▶ **What the task asks**
In the listing below, a line holding "[Go to Slide 2] (110, 669)" and a line holding "Contact South Africa (60, 2467)" mark the range. Retype both exactly, with all lines between them.

▶ **Record excerpts**
┄┄┄┄┄┄┄┄┄┄
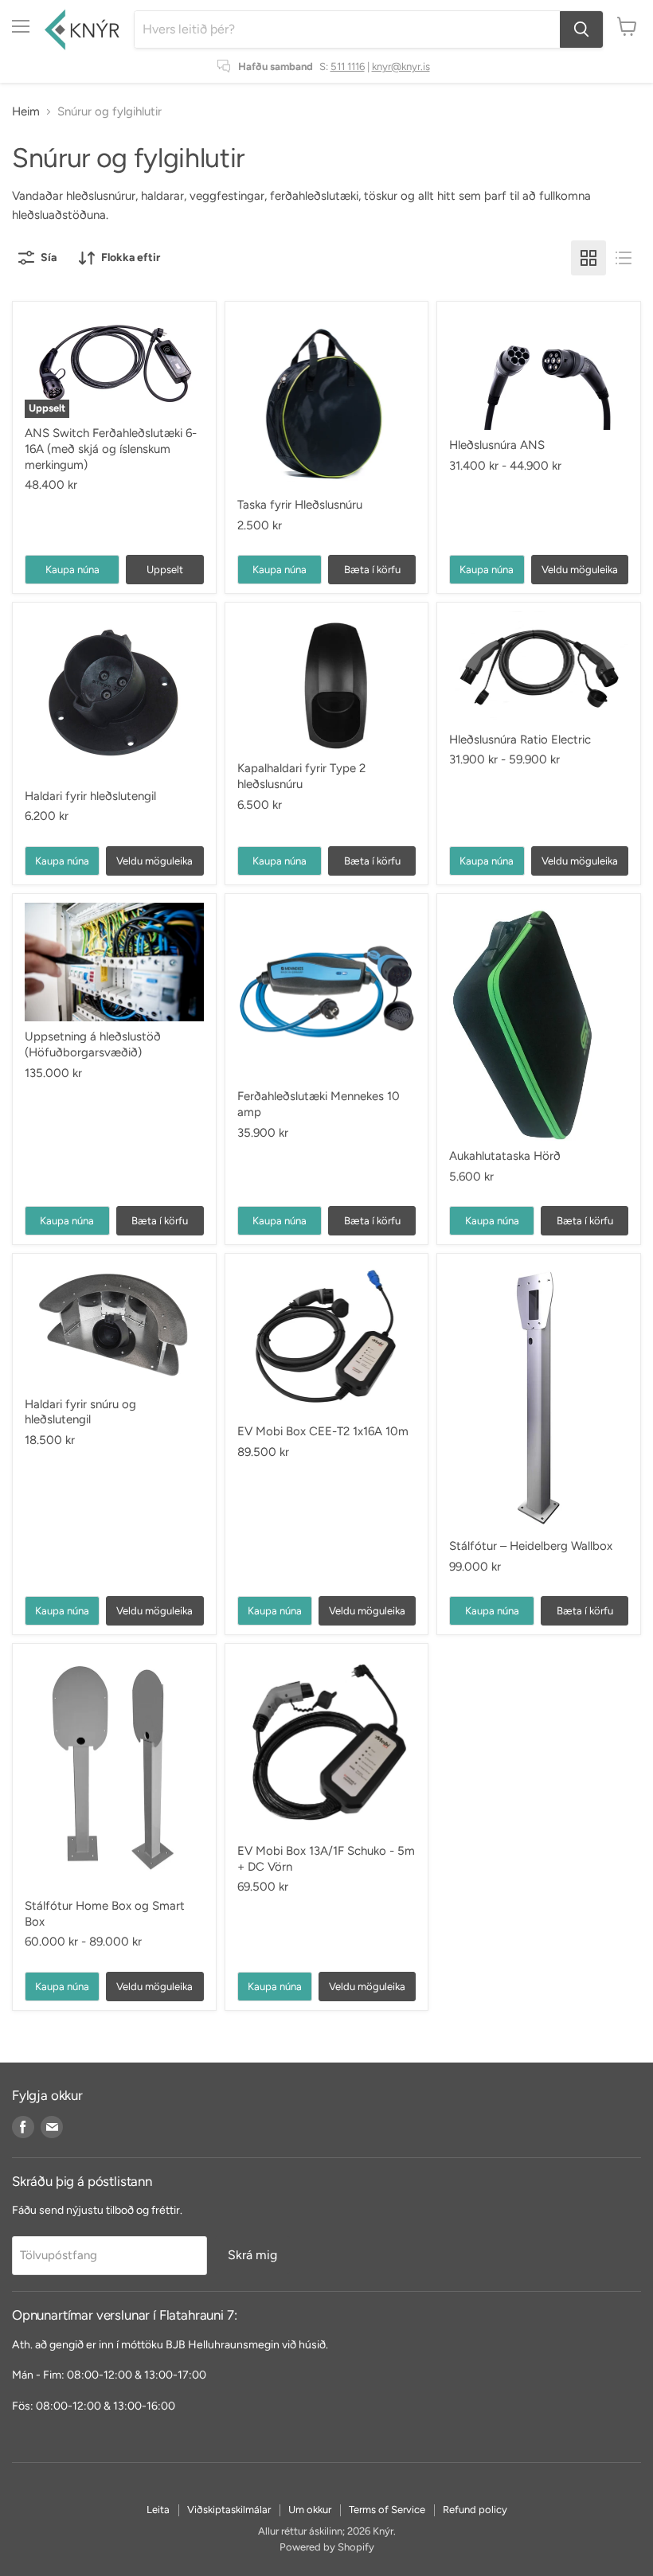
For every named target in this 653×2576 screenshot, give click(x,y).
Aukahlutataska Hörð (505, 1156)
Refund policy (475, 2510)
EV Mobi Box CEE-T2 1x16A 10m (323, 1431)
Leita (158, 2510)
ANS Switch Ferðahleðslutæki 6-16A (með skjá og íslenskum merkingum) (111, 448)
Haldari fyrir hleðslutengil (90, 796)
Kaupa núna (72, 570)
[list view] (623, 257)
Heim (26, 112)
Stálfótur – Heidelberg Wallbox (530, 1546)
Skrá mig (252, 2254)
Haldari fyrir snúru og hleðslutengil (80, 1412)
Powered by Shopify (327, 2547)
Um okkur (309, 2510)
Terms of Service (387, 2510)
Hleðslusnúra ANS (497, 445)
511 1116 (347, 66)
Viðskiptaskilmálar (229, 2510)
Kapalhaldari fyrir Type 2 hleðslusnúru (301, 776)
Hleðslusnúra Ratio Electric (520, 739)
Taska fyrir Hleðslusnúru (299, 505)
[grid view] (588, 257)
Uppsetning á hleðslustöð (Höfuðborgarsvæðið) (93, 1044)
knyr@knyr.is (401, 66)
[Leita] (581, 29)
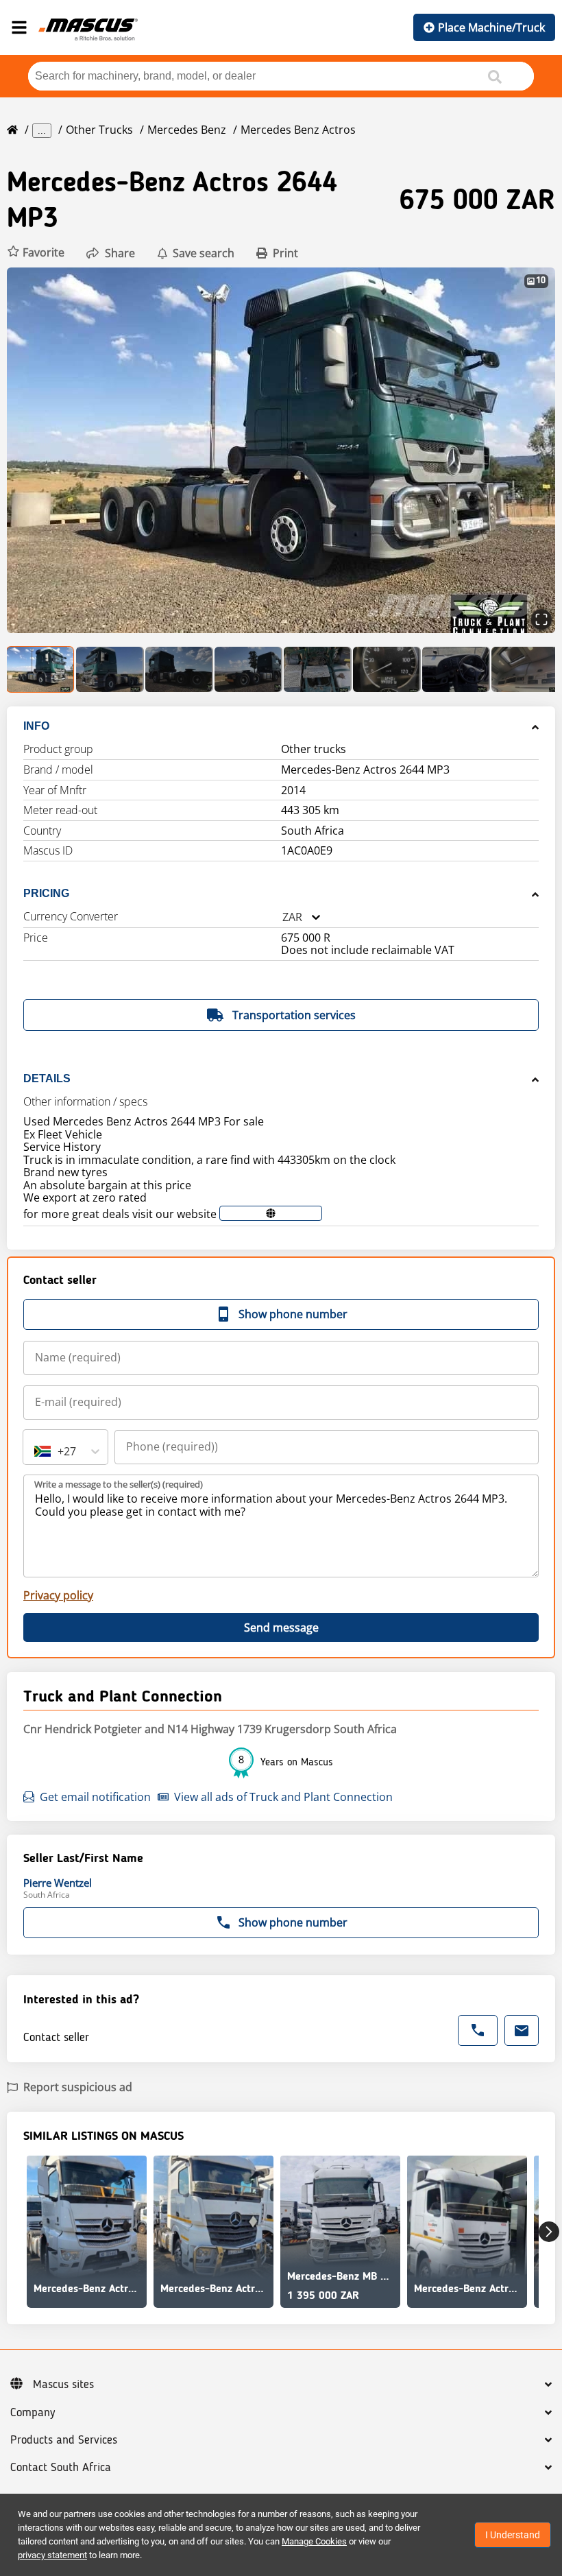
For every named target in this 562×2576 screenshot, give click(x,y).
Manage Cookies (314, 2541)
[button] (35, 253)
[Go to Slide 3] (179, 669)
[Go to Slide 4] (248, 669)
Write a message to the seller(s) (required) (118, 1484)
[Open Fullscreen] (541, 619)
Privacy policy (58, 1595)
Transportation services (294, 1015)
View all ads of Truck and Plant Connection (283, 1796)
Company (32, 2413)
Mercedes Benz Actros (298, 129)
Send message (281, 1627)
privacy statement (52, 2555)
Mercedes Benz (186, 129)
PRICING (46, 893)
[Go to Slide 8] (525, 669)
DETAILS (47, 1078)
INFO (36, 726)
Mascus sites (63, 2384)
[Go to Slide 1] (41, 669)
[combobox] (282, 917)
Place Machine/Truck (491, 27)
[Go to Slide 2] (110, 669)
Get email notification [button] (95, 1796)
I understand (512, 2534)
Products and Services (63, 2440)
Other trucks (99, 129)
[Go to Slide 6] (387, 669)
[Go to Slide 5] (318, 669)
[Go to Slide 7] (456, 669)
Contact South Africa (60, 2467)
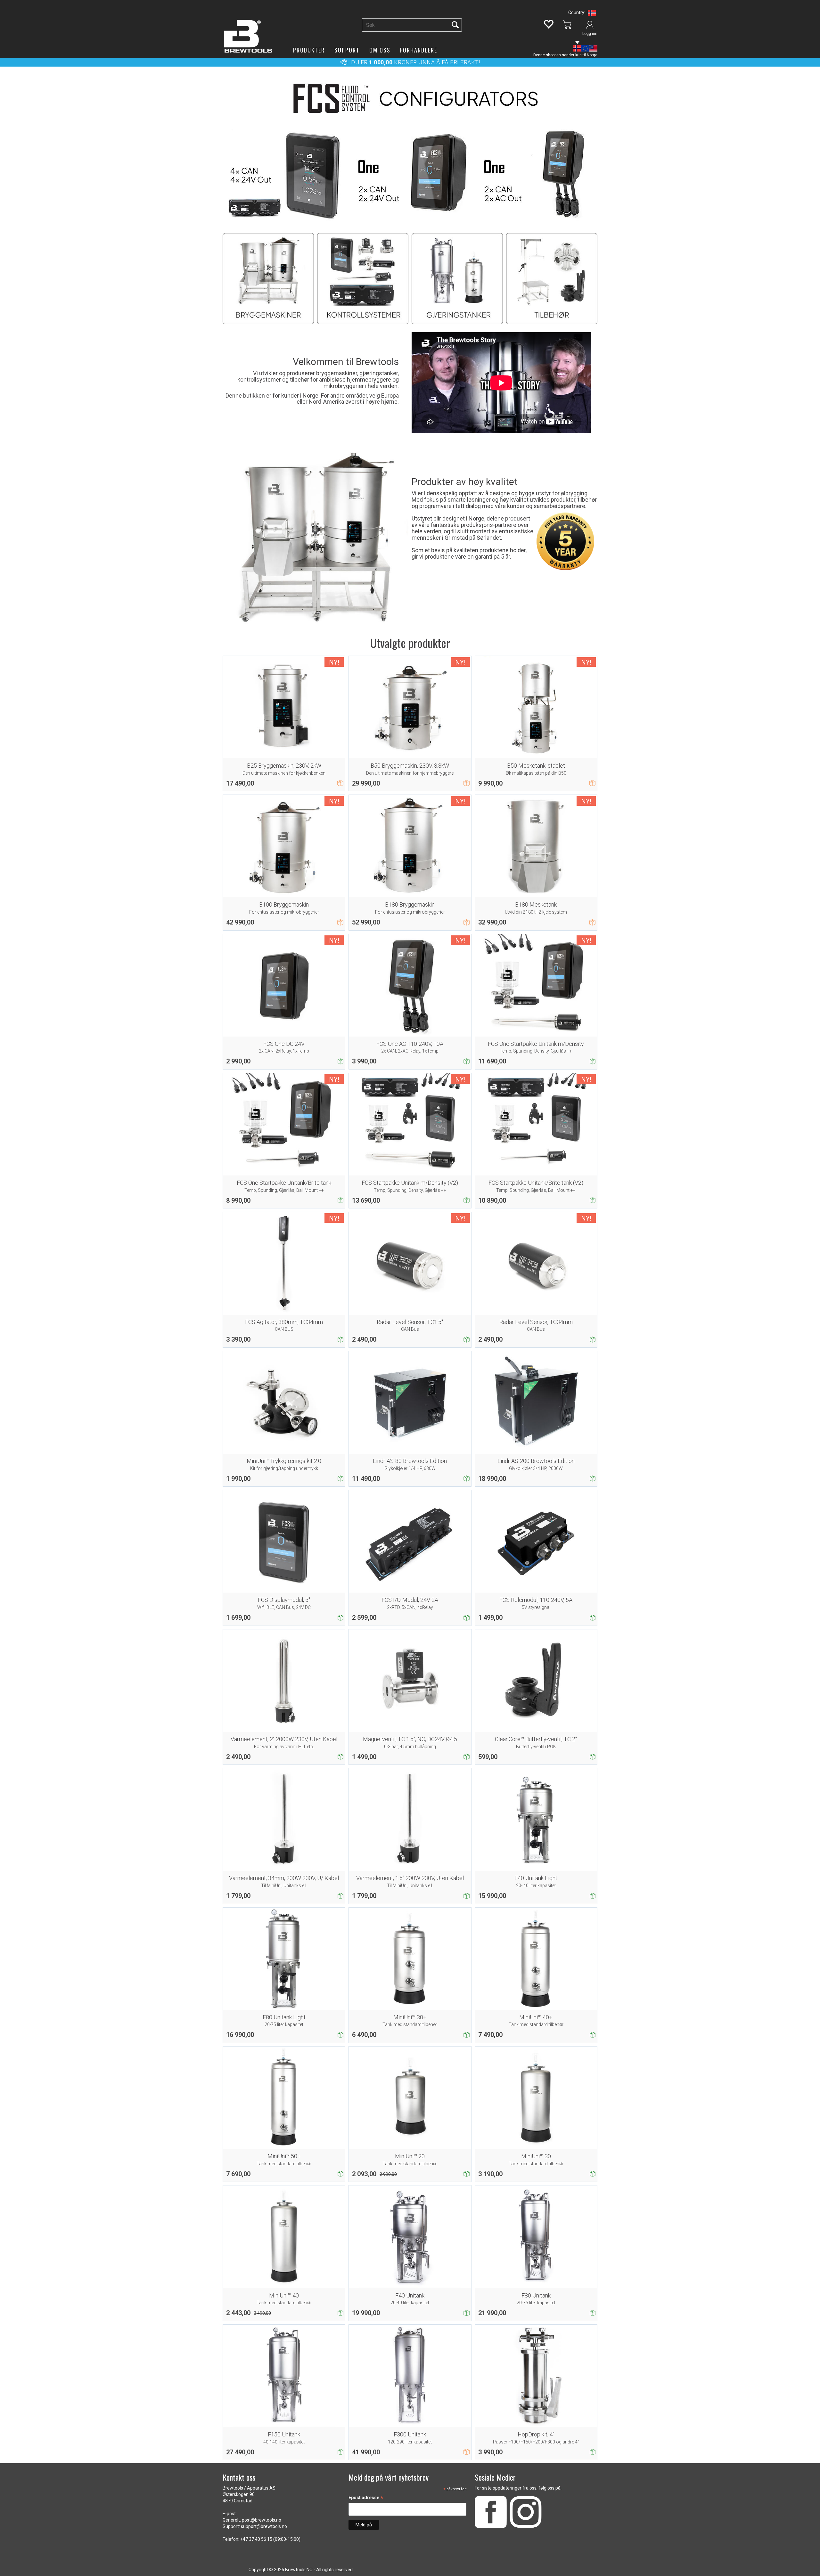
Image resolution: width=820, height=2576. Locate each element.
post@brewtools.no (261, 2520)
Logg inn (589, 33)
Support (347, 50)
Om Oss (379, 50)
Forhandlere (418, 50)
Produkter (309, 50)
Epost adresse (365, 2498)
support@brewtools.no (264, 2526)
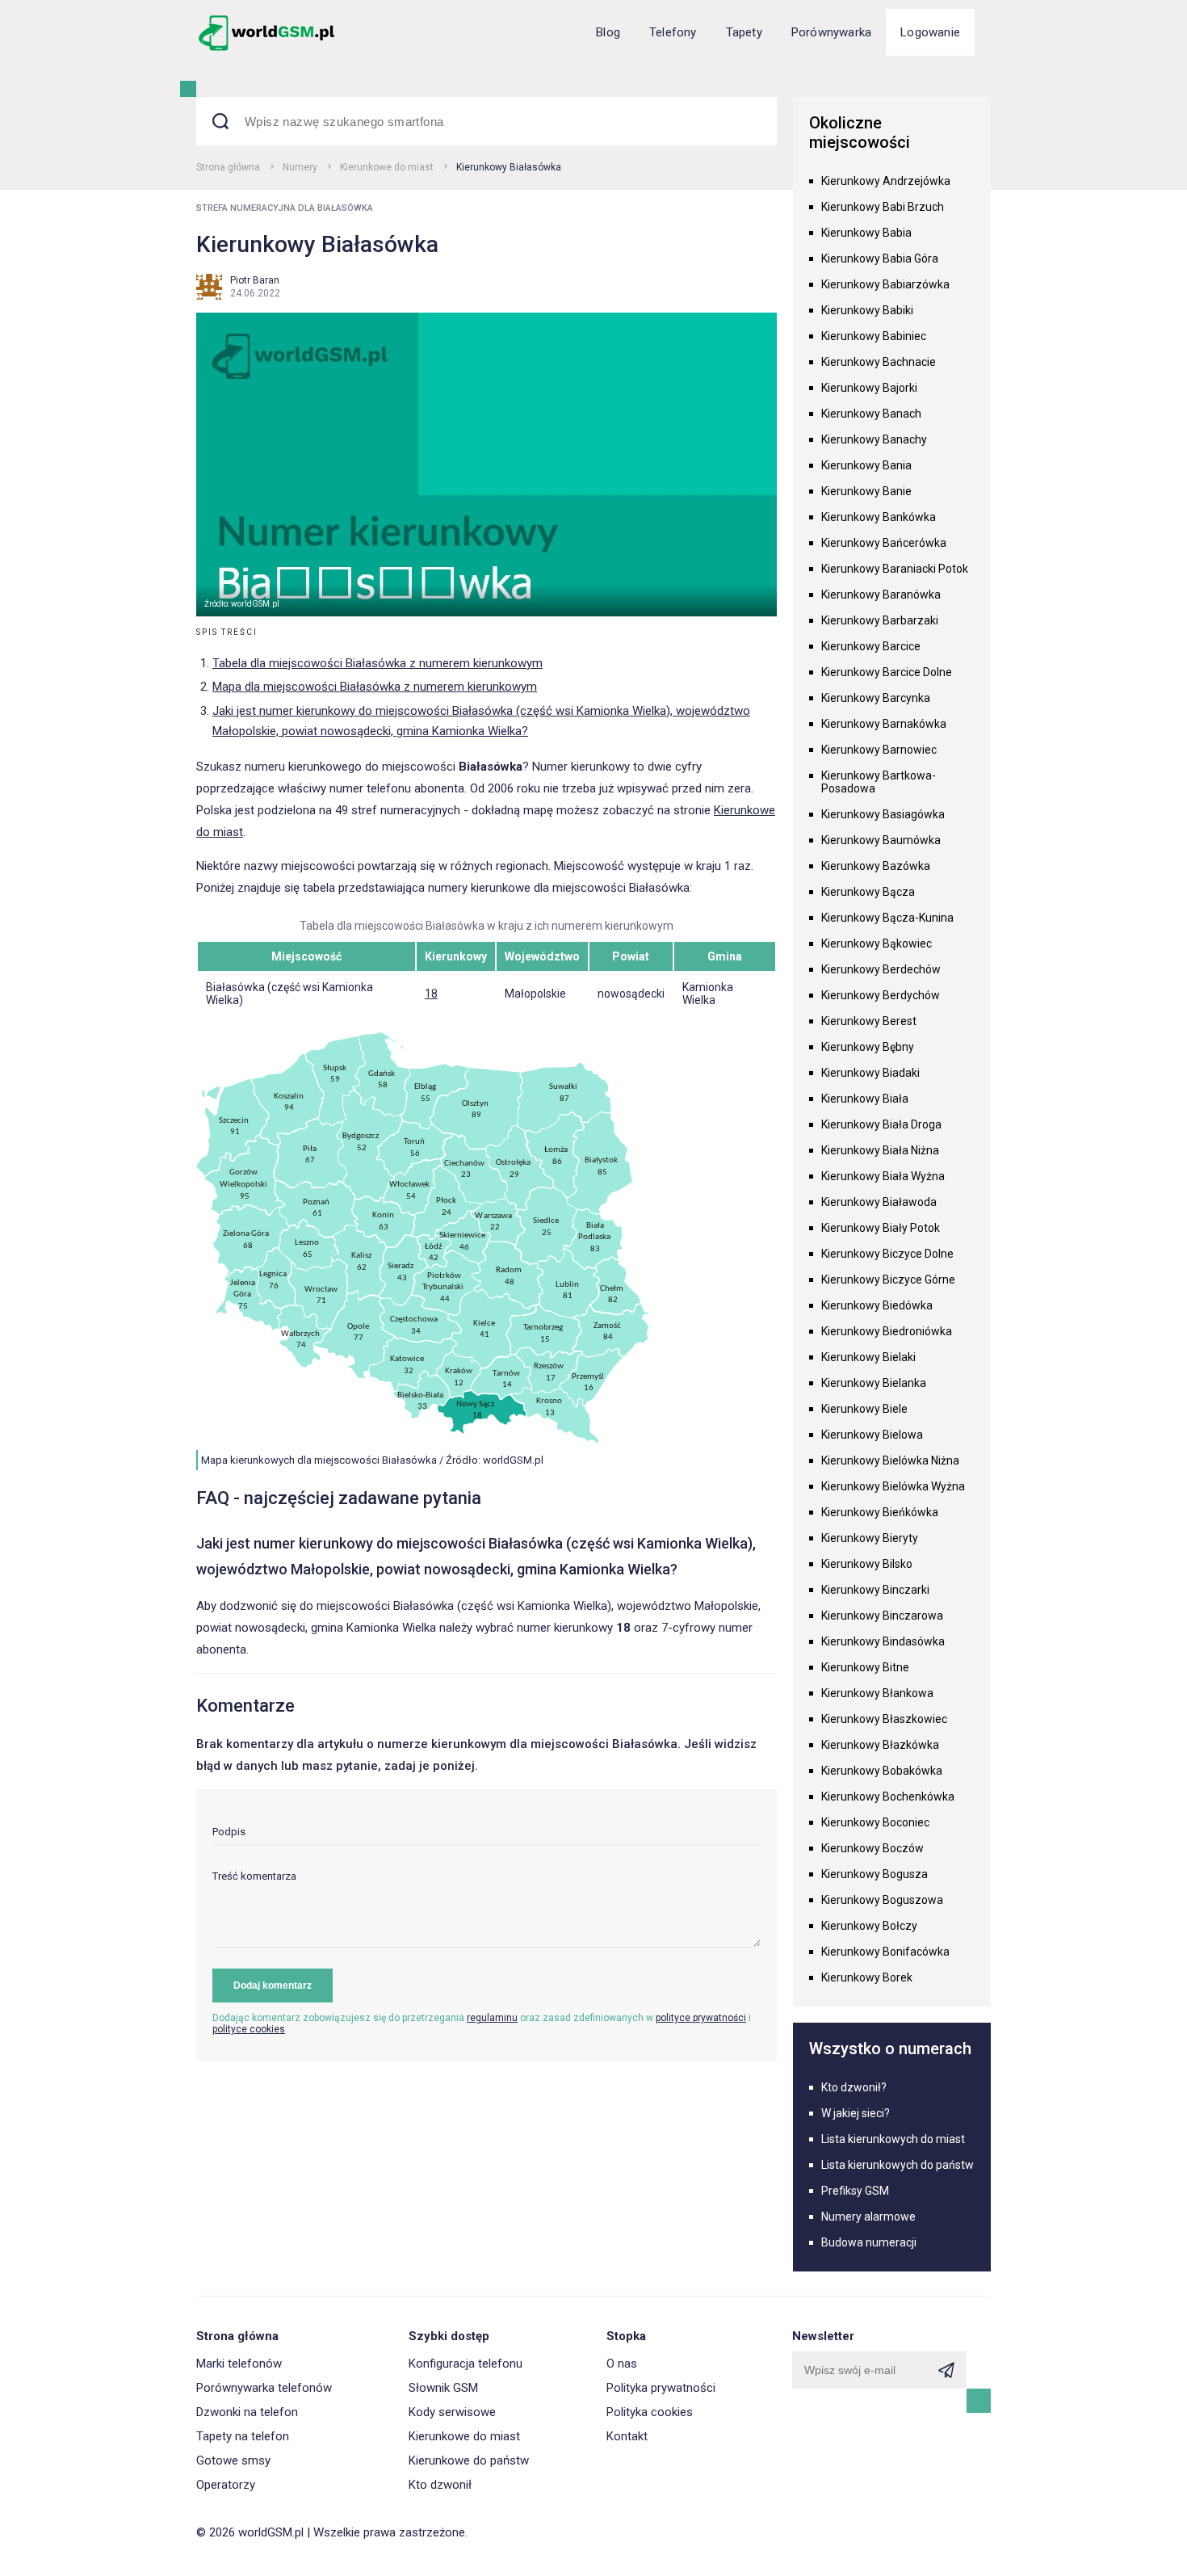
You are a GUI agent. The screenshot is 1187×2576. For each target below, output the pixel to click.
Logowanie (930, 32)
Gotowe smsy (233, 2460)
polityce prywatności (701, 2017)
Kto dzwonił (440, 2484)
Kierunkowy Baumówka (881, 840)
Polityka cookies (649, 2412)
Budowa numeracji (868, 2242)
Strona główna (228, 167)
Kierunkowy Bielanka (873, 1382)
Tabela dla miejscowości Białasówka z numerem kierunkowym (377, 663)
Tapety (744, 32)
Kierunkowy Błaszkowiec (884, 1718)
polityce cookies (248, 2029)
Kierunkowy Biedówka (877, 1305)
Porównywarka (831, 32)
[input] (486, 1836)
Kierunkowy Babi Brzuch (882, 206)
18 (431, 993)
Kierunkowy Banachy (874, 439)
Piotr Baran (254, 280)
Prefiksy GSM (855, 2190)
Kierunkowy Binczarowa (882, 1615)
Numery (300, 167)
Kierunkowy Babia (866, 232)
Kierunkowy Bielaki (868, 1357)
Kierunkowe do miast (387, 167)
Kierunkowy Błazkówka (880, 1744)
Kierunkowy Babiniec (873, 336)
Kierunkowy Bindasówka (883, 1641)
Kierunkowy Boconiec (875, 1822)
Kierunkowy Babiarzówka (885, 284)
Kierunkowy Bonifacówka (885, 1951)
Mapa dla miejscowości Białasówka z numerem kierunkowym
┄┄┄┄┄┄┄┄┄┄
▶ **Answer for this exercise**
[Go to Slide 2] (110, 669)
Get email notification [button] (95, 1796)
I understand (512, 2534)
Products and Services (63, 2440)
Other trucks (99, 129)
[Go to Slide 6] (387, 669)
[Go to Slide 5] (318, 669)
[Go to Slide 7] (456, 669)
Contact South Africa (60, 2467)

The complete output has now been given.